Nesse eu espaço eu sempre trago algumas dicas de leitura, mas hoje junto com a minha dica não poderia deixar de comentar um acontecimento triste. Faleceu no último fim de semana a escritora irlandesa Edna O’Brien. A autora conhecida pela sua literatura rebelde e feminista, teve o falecimento aos 93 anos anunciado pela sua editora. A causa não foi divulgada, mas a nota informava que ela havia morrido tranquilamente após uma longa doença.

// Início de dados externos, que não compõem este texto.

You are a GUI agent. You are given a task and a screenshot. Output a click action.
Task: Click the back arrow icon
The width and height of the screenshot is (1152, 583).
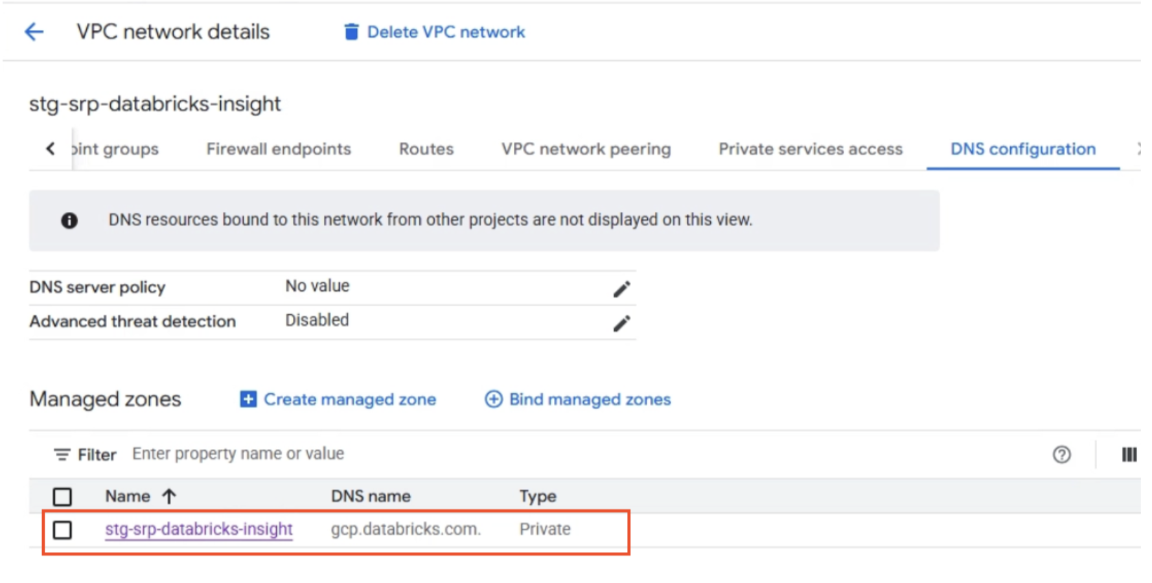34,32
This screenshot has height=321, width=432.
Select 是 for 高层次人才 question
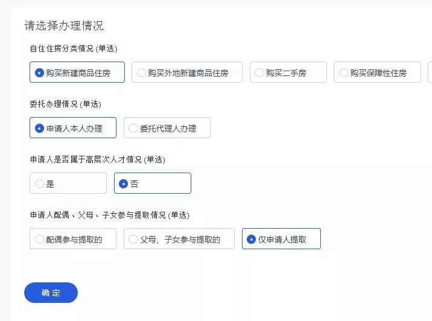pyautogui.click(x=68, y=183)
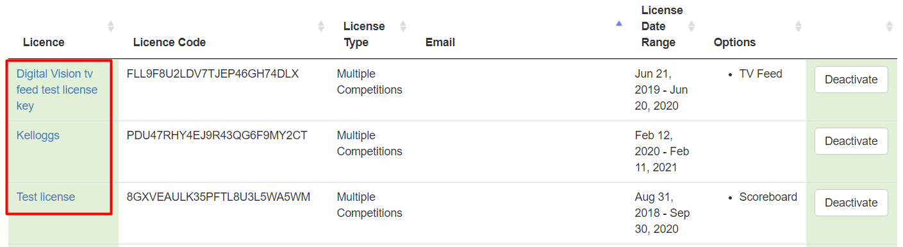Click the Options column header label
The image size is (903, 247).
coord(734,42)
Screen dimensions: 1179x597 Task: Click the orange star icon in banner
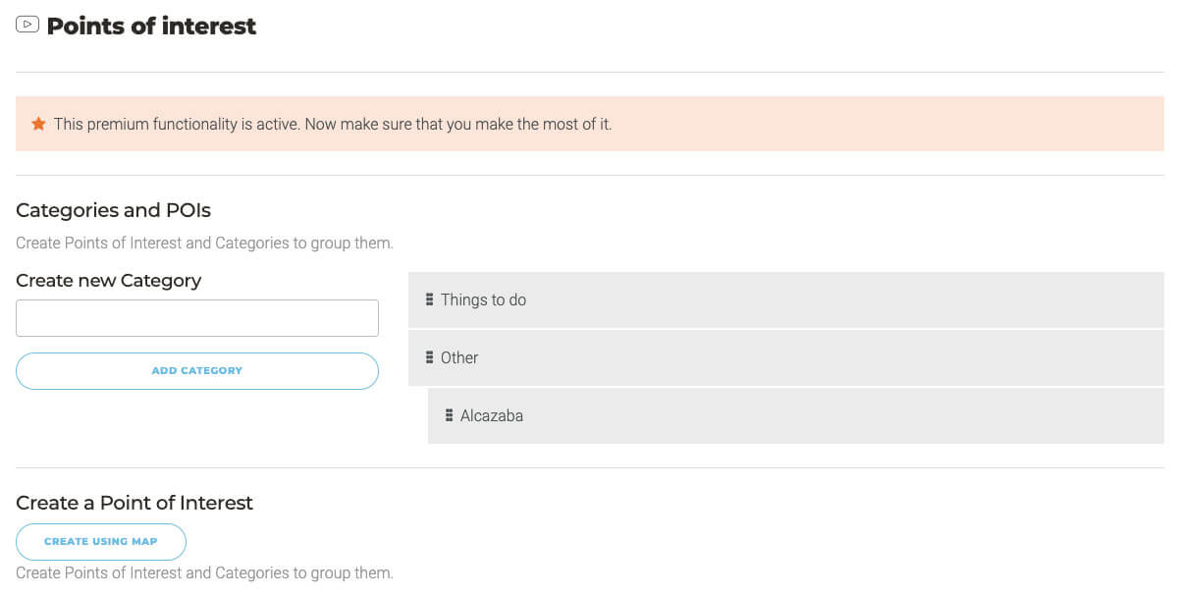pyautogui.click(x=38, y=124)
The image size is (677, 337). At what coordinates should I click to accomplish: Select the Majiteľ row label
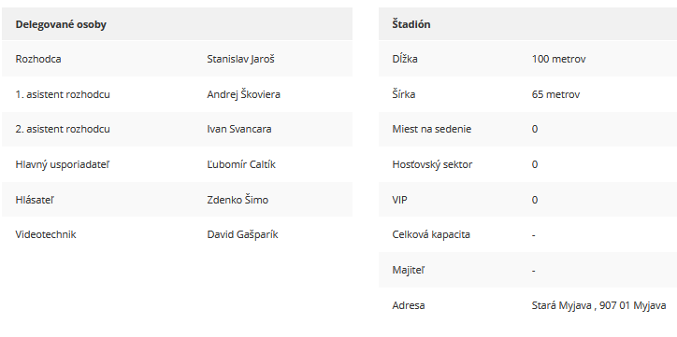[x=408, y=270]
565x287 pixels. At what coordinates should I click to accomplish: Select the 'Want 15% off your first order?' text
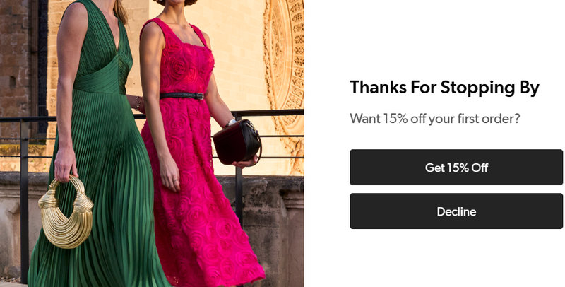pos(435,118)
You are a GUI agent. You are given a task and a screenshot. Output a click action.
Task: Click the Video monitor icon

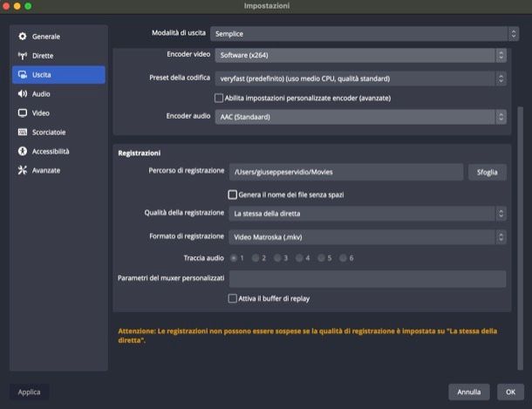(x=23, y=112)

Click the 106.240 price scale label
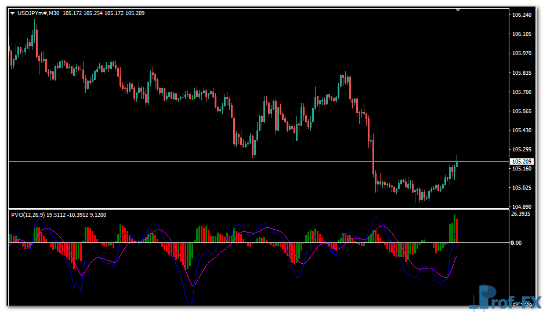tap(522, 15)
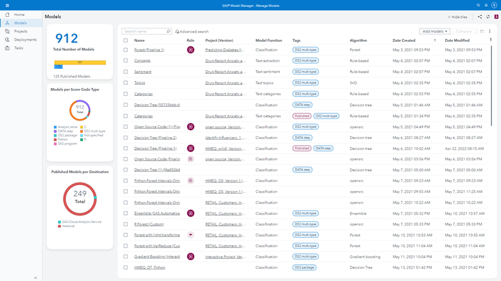Image resolution: width=501 pixels, height=281 pixels.
Task: Open the hamburger navigation menu
Action: click(x=7, y=5)
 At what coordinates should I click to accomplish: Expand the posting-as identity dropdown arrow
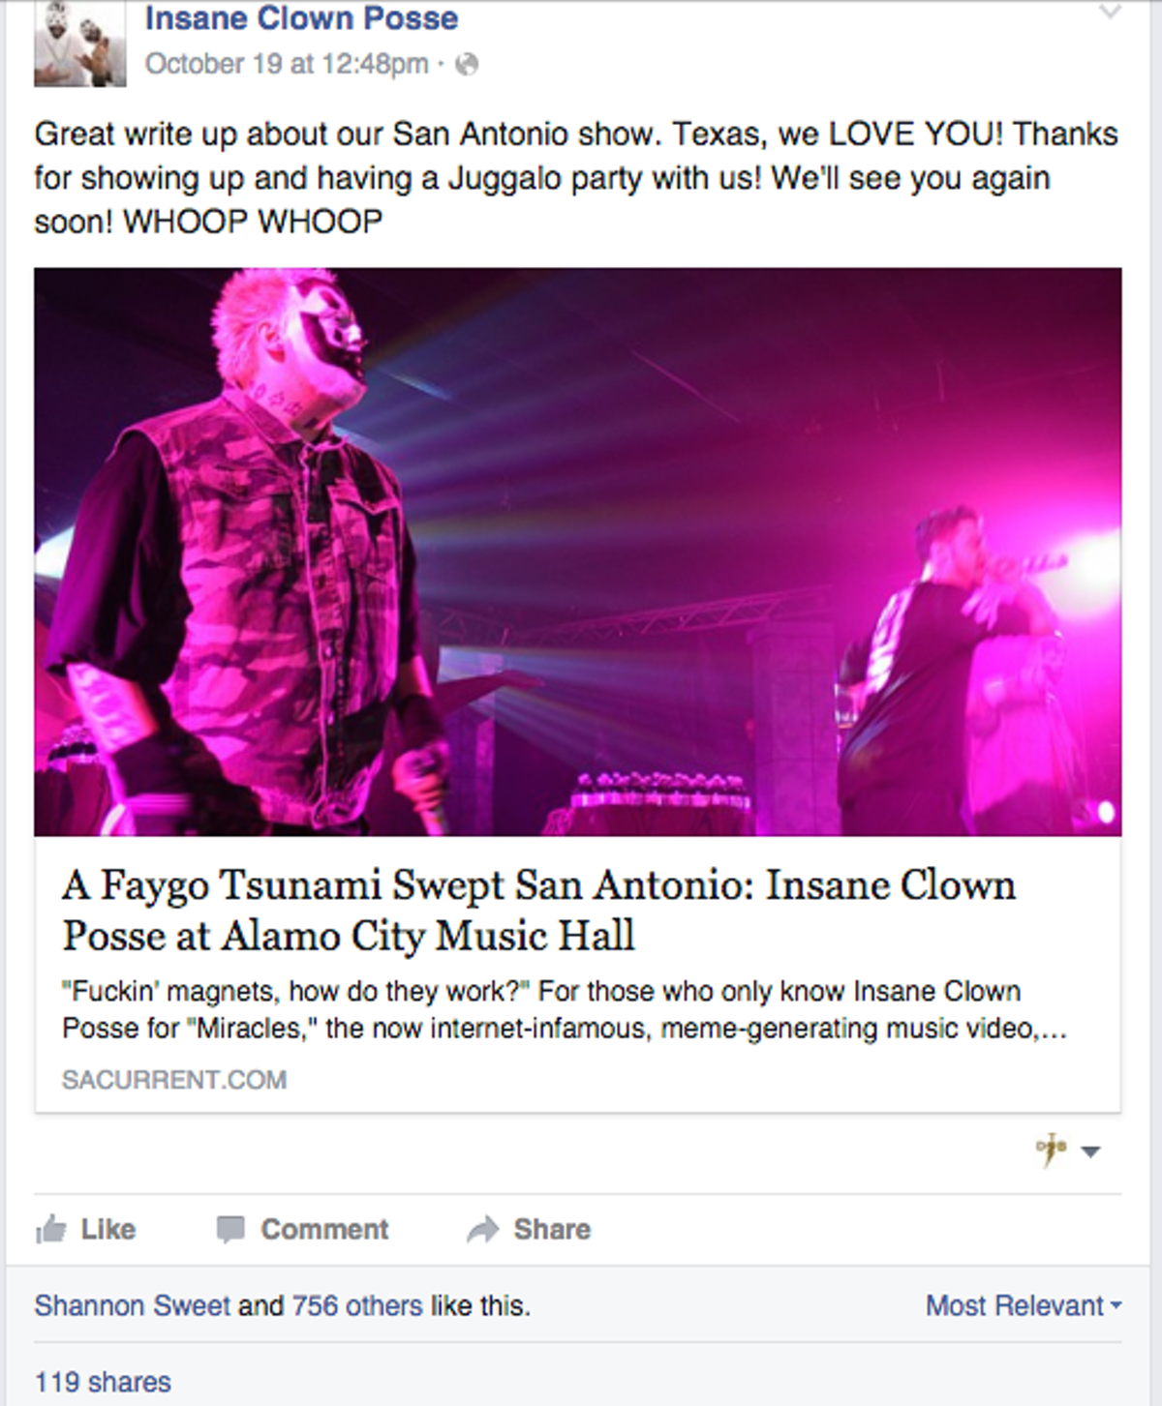[x=1090, y=1152]
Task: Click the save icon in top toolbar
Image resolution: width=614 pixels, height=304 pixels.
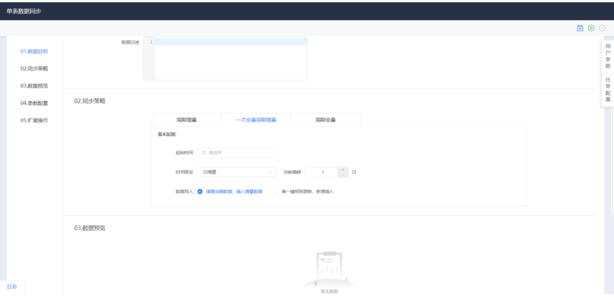Action: pyautogui.click(x=580, y=28)
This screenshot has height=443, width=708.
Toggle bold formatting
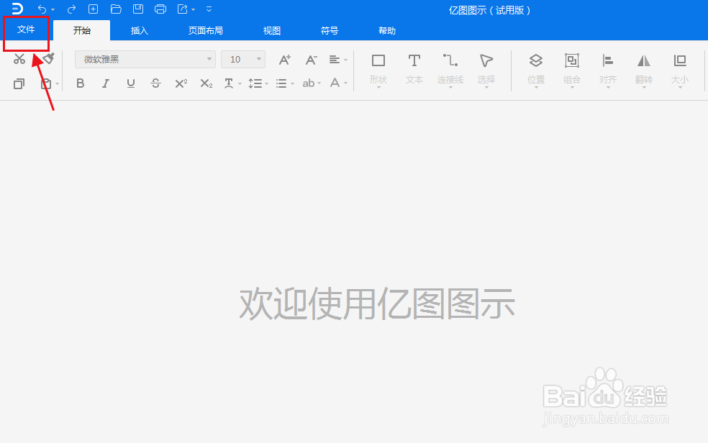click(80, 83)
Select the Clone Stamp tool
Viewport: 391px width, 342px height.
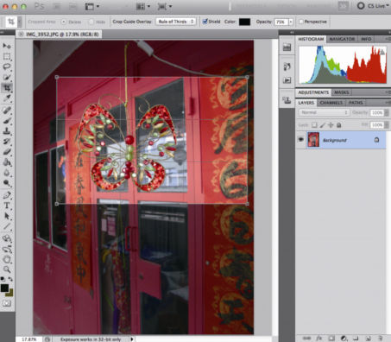click(7, 131)
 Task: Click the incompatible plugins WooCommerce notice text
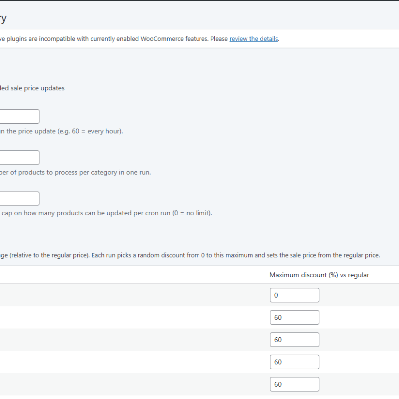(114, 39)
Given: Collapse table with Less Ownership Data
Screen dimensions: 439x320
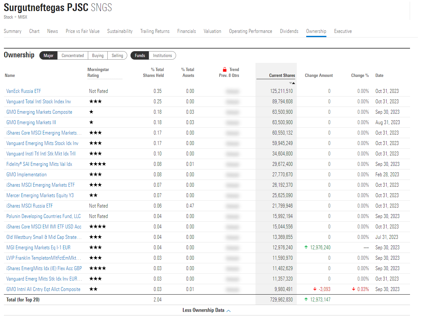Looking at the screenshot, I should coord(206,310).
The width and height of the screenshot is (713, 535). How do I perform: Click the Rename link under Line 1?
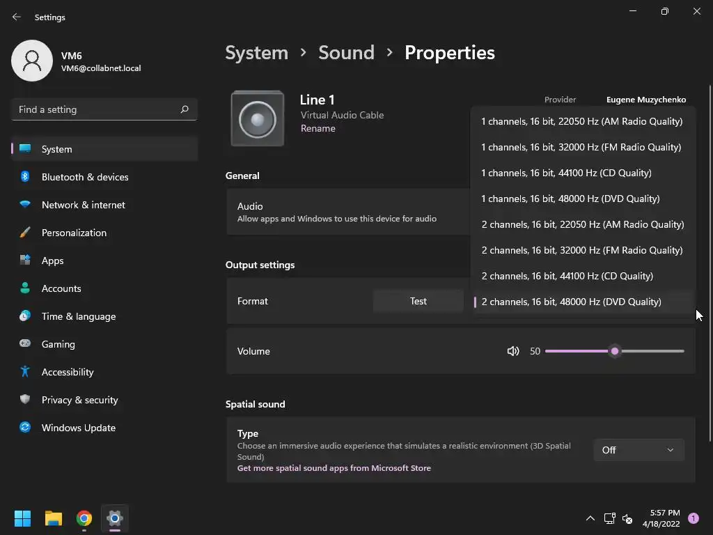[318, 128]
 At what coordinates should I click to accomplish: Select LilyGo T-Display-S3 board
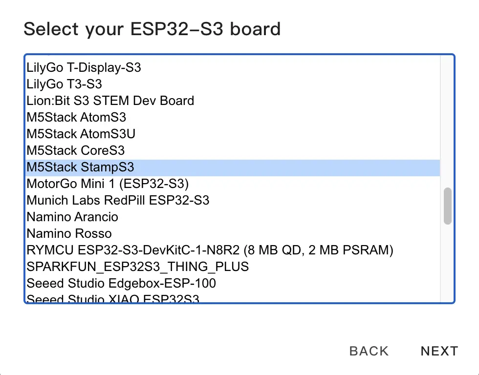point(84,67)
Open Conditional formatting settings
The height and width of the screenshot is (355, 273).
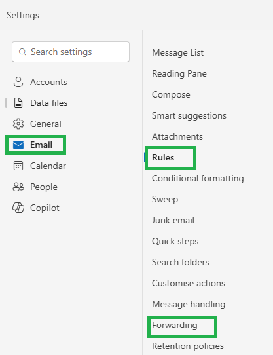[x=198, y=178]
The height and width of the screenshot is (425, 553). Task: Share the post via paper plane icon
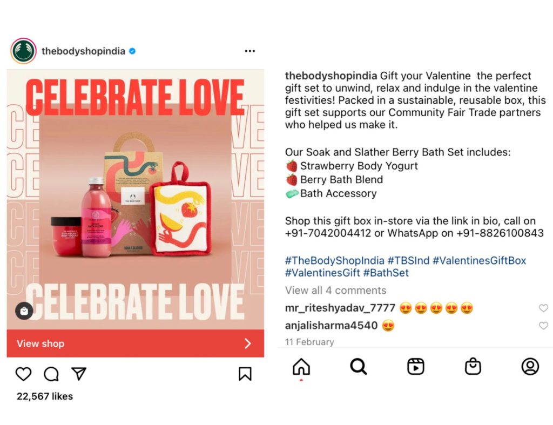pos(79,374)
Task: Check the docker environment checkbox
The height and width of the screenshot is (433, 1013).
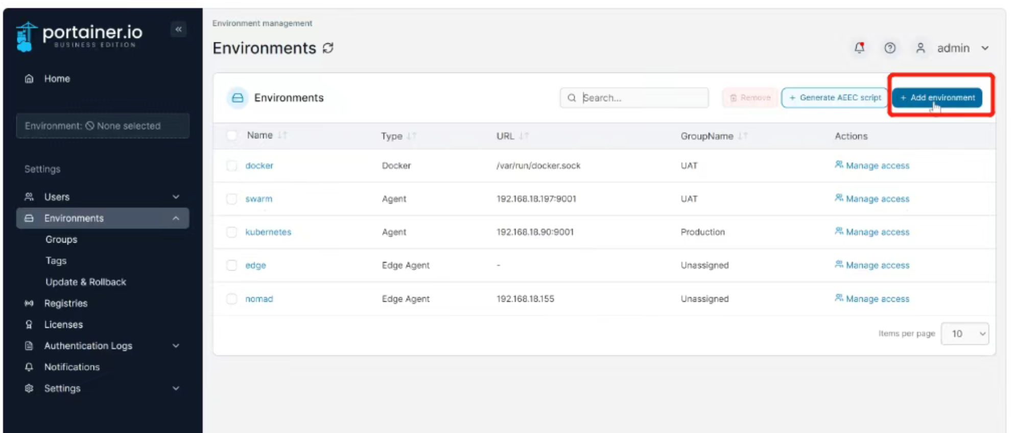Action: 232,165
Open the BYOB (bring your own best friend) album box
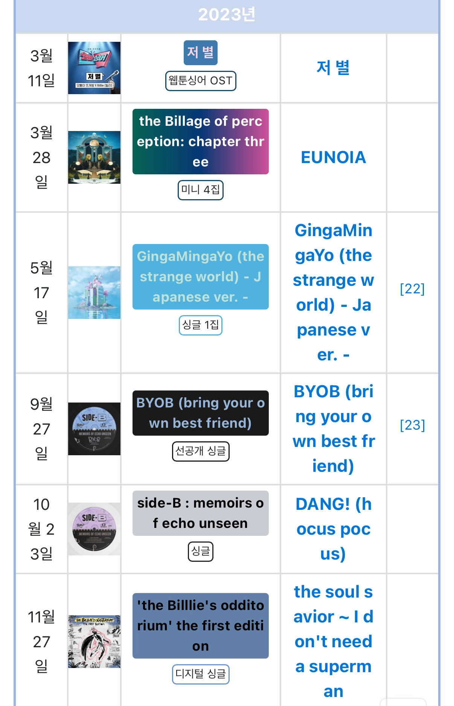This screenshot has height=706, width=454. [201, 413]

A premiada autora escreveu, além dos romances, também peças de teatro e contos. Uma das maiores escritoras do último século, Edna O’Brien revolucionou a literatura irlandesa, escrevendo sobre a vida das mulheres em uma prosa simples, mas que captava a condição humana. Sua coragem moral para enfrentar o conservadorismo de seu país foi a marca de seu trabalho.

Seu primeiro romance, “The Country Girls” (1960), sobre a iniciação sexual de meninas católicas, baseado em sua experiência pessoal, foi um marco por romper tabus sociais. A obra chegou a ser banida de livrarias de Dublin e queimada, e o mesmo ocorreu com seus seis livros seguintes. Muitos leitores não suportavam o fato de O’Brien representar o próprio país como um local violento, atrasado e onde as mulheres eram tratadas de forma repressiva e medieval.

Minha última leitura do ano de 2023 foi o livro dela A luz da noite, de 2006 (Editora Record, 384 páginas). Na obra que retrata uma complexa relação de mãe e filha, Edna O’Brien explora a vida de Dilly, que aos 78 anos e internada no hospital, aguarda a visita da filha Eleanora. Nas páginas somos apresentados à vida dos camponeses irlandeses, seu cotidiano, suas preocupações.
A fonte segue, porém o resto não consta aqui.